Substratum.cloud

Appearance

Architecture Decision Record (ADR) 25: Directory Lexicons and First-Class Passports

Status: Proposed
Date: 2026-05-16

Context

In ADR 22: Drive Lexicon and Persistence, we introduced the DriveMetadata lexicon and a dual-persistence strategy (swarm and database) for Drives. However, we left directories as "second-class citizens." Empty folders and implicit parent directories were persisted solely as drive_entry rows in the database with is_directory: true, lacking an underlying AT Protocol lexicon or content-addressed passport receipt.
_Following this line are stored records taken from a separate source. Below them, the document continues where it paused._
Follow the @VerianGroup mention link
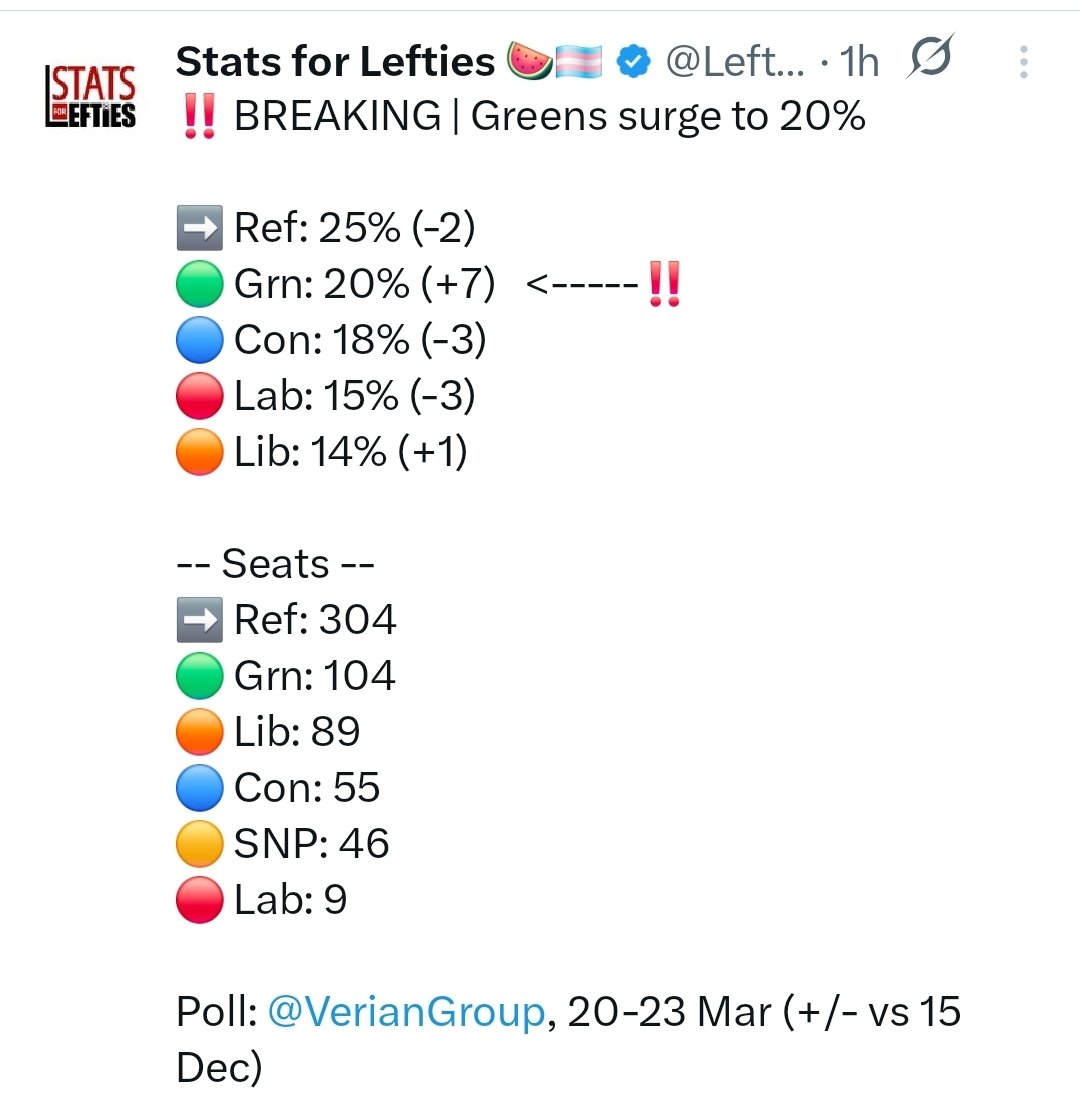Viewport: 1080px width, 1109px height. pyautogui.click(x=405, y=1012)
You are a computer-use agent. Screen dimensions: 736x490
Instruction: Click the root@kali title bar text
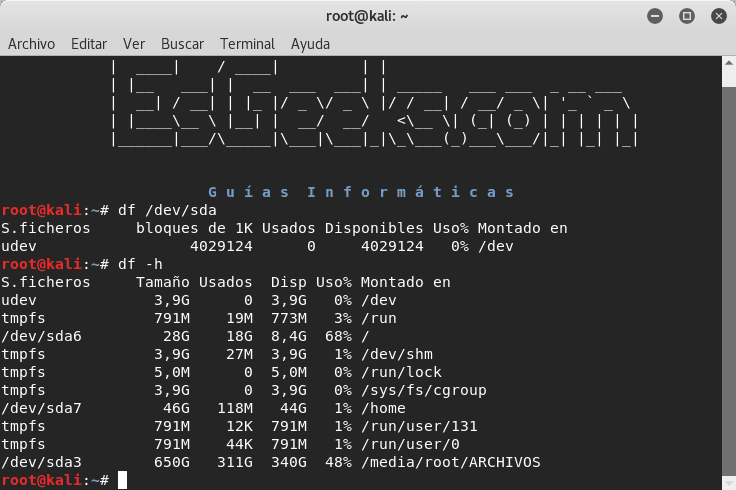point(367,15)
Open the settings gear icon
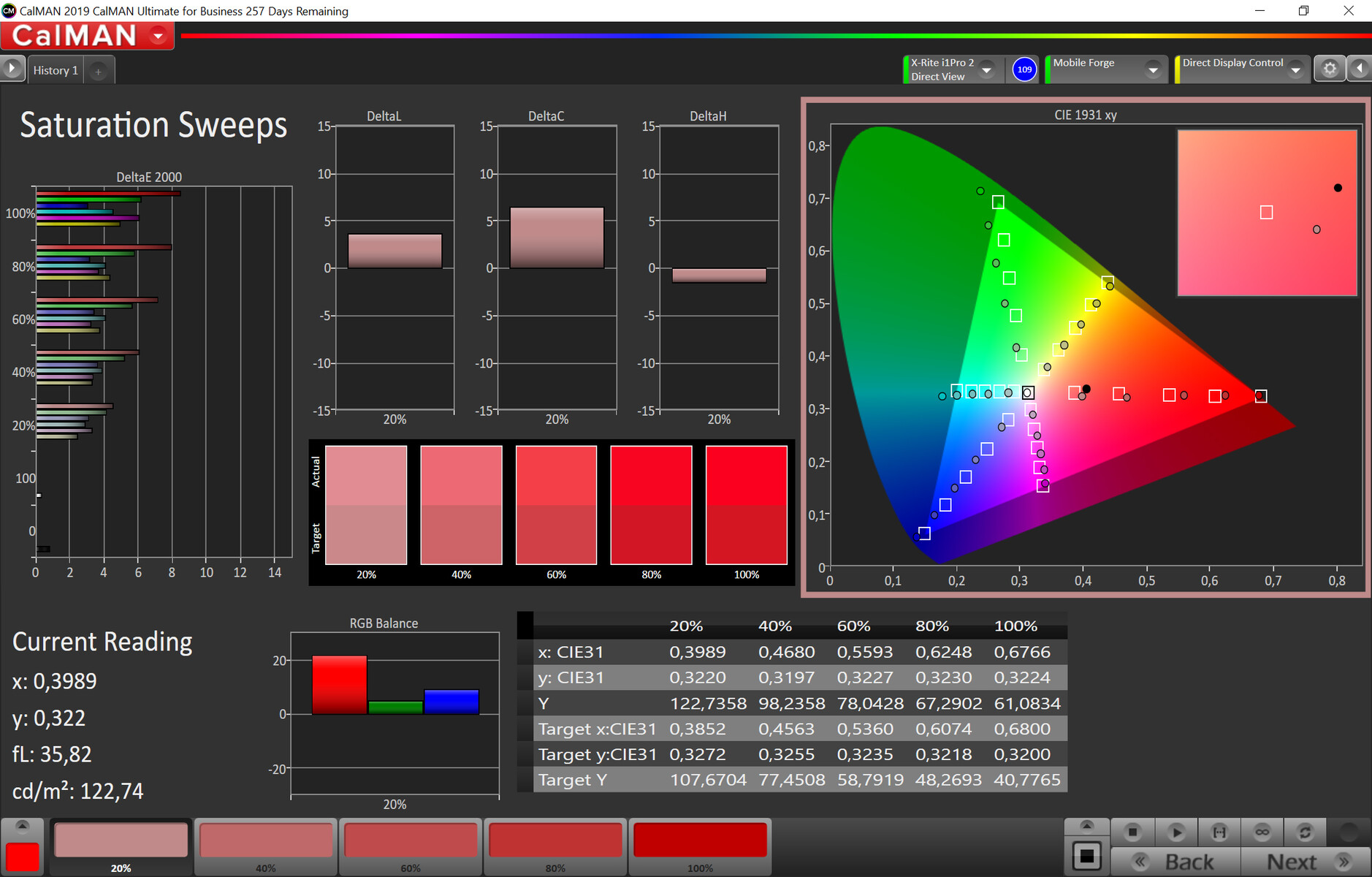 [x=1330, y=69]
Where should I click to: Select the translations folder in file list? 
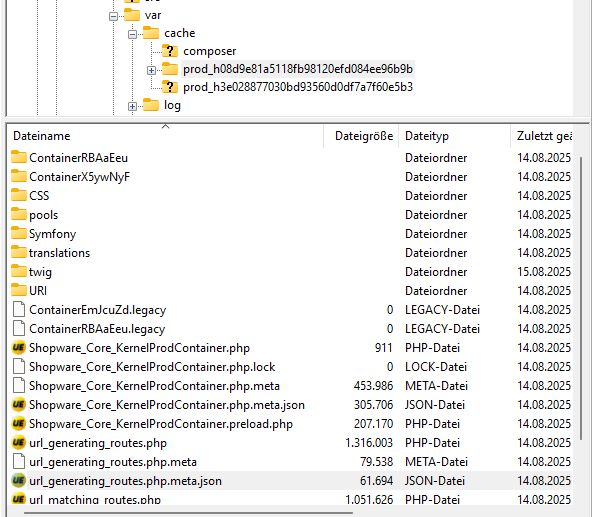tap(59, 253)
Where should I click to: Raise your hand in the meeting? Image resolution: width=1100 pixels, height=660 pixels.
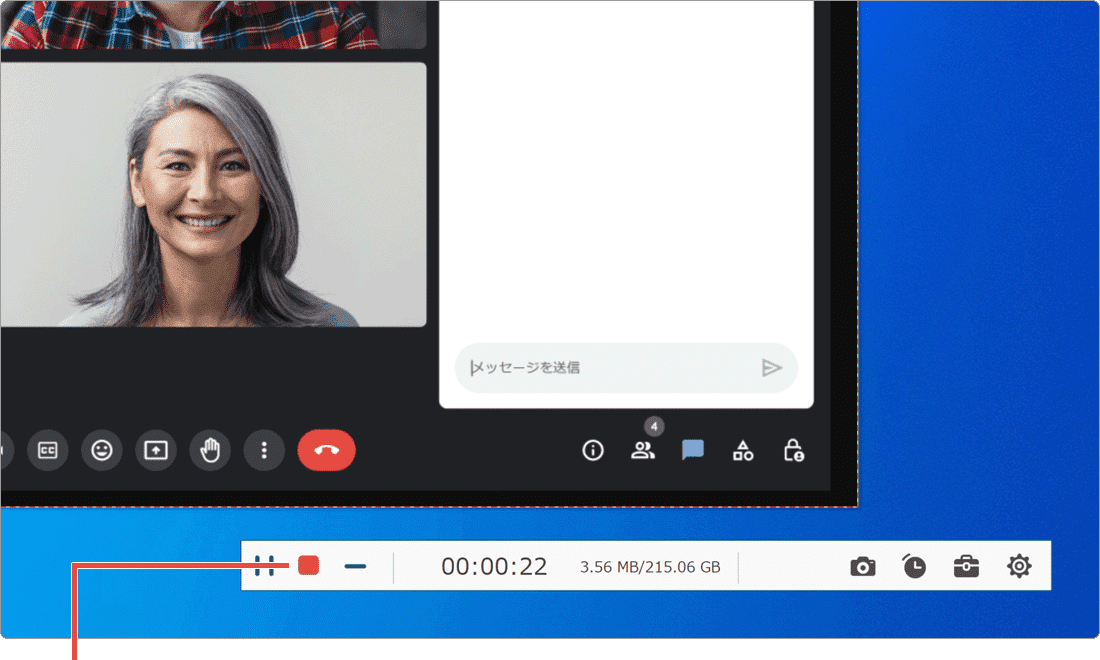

This omission caused significant architectural friction:

  1. Frontend Workarounds: The API had to shim "fake" PassportReceiptDto objects (with null versions and signatures) for directories so the UI could display sharing indicators.
  2. Inconsistent Provenance: While files and drives had cryptographic provenance and verifiable metadata, directories did not, breaking the "sovereign metadata" principle for the entire filesystem tree.
  3. Sharing Complexity: Sharing a directory required attaching a receipt to a node that didn't natively support one in the same way files did.

Decision

To unify the data model and eliminate these workarounds, we will elevate directories to first-class cryptographic objects:

  1. Directory Lexicon: Introduce a DirectoryMetadata lexicon (e.g., cloud.substratum.directory) to represent folders. This lexicon will contain standard metadata (id, owner_did, name, created_at, access_control, etc.).
  2. First-Class Passports: Every node in the tree (Drives, Directories, Files) MUST have a valid, content-addressed passport receipt (receipt_cid) stored in the swarm and referenced in the database.
  3. Explicit Creation: When a directory is created via the API, the backend must generate the DirectoryMetadata lexicon, sign it, store it in the blockstore, and write the passport and receipt_cid to the database.
  4. Implicit Parent Directories: When files are uploaded to deep paths (e.g., a/b/c/file.txt), the backend must generate and store DirectoryMetadata lexicons and receipts for all implicitly created parent directories (a, b, and c).
  5. Remove Shims: Remove the None branch in API mappers (e.g., to_tree_entry_from_model) and enforce that PassportReceiptDto is fully populated for all entries returned to the client.

Consequences

Positive

  • Unified Data Model: Eliminates the need for frontend workarounds and "fake" passports.
  • True Provenance: The entire filesystem tree, including structural nodes, now has verifiable cryptographic provenance.
  • Consistent Sharing: Sharing a directory uses the exact same AT Protocol receipt mechanism as sharing a file or a drive.

Negative

  • Increased Overhead: Deep-path file uploads will require generating, signing, and storing multiple lexicons for implicit parent directories, increasing the latency and complexity of the upload flow.
  • Migration Required: Existing directory rows in the database without receipt_cid values will need to be backfilled or migrated to have valid lexicons and receipts.